Just Eat do all the big chains too KFC, Burger King, Subway, Pizza Express, GBK etc.
Just glanced at the Money Dashboard pitch deck and it has actual data from it’s users use of Deliveroo vs Just Eat (page 14 pitch deck), which is pretty interesting. Essentially it helps to confirm the view that they have different customers with Deliveroo focusing on the higher end part of the market who earn more, spend more and order more frequently.
Since Deliveroo came about I no longer use JE, but I am invested in it as I think there will be plenty of growth in this space as well as reductions in costs as they get increased scale over the next 5 years. I sense Deliveroo is a better business model (with higher margins), faster growth and will come out on top. It’s unfortunate you can’t invest in it!
Deliveroo make a loss, Just Eat would have higher margins.
I was thinking gross margin, which Deliveroo would reinvest into advertising/growth, but could be wrong…
Deliveroo probably cannot scale without more money, just like WeWork
Deliveroo is in the news. Sales were up, losses—up. So I ran some numbers through a simple spreadsheet.
Here’s what the news did not pick up on - operating expenses are growing way faster than revenues. This is not a scalable business by definition.
I just did some simple math based on numbers from the news, I hope I’m wrong and miscalculated something:
Note: Do not use Apple’s Numbers app.
Can anyone find their proper income statement on UK Companies House? They should be under the “Cannon Street” address, but I’m having no luck so far.
Before the last Amazon funding round, Deliveroo was valued at $1.5 billion… was seeking $4 billion price tag during the talks with Uber last year.
Amazon’s investment is still under review by the competition commission.
Deliveroo’s revenues surged 72 per cent in 2018, but its losses also widened after the food delivery start-up flushed money into new regions and product offerings in a fiercely competitive market.
The start-up, which is one of the fastest-growing technology businesses in Europe, racked up £349.4m in operating expenses in the year to December 31, 2018, up from £106m the previous year, after launching in two new markets, Taiwan and Kuwait, and more than 250 new cities. It also introduced Marketplace+, a platform allowing restaurants to deliver their own food, to differentiate its business from rivals.
The investments pushed global sales up to £476m, the company said on Wednesday, but pre-tax losses widened by 16.6 per cent to £232m, compared with £199m in 2017.
In August, the company announced that it would pull out of Germany, an acknowledgment that its Dutch rival Takeaway.com has emerged as a leader in the notoriously difficult market. That same month, Takeaway.com and Just Eat agreed to merge, resulting in the largest online food delivery business outside China, surpassing rival Uber Eats.

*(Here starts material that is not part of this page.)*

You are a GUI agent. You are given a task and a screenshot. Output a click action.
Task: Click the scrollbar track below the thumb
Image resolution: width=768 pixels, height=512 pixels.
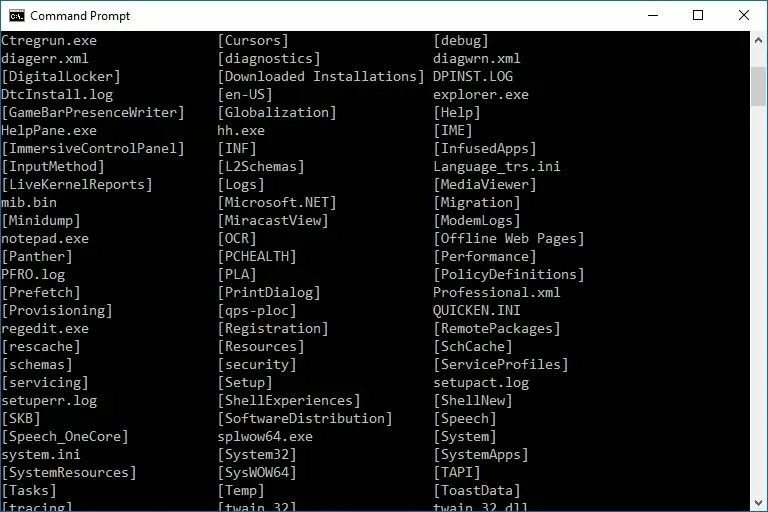pos(758,299)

To take on European competitors, Deliveroo raised a $575m funding round in May, led by Amazon, which also saw it raise money from existing investors T Rowe Price, Fidelity and Greenoaks. The round took the total the group has raised to date to $1.53bn, and recently caught the attention of the UK’s competition authority, which ordered a halt to any attempts by Amazon and Deliveroo to integrate.
That legal section:
Source - https://deliveroo.co.uk
To reiterate the whole “tech should scale” thing, here is an opposing example - in bold:
The UK fintech company made a pre-tax loss of £33m in 2018, compared with £15m the previous year, according to its annual report released on Tuesday. However, expenses increased less quickly than revenues, which grew from £13m to £58m, and the company said it was on track to triple revenues again this year.
Deliveroo looks like a tech company, tries to act like one, but just like Uber, it doesn’t count delivery people as employees but has to pay them and restaurants.
It’s a weird business and definitely not nearly as tech as Amazon was with its books business back in the day, where it relied on FedEx and UPS. At least Amazon counts fulfilment centre workers as employees.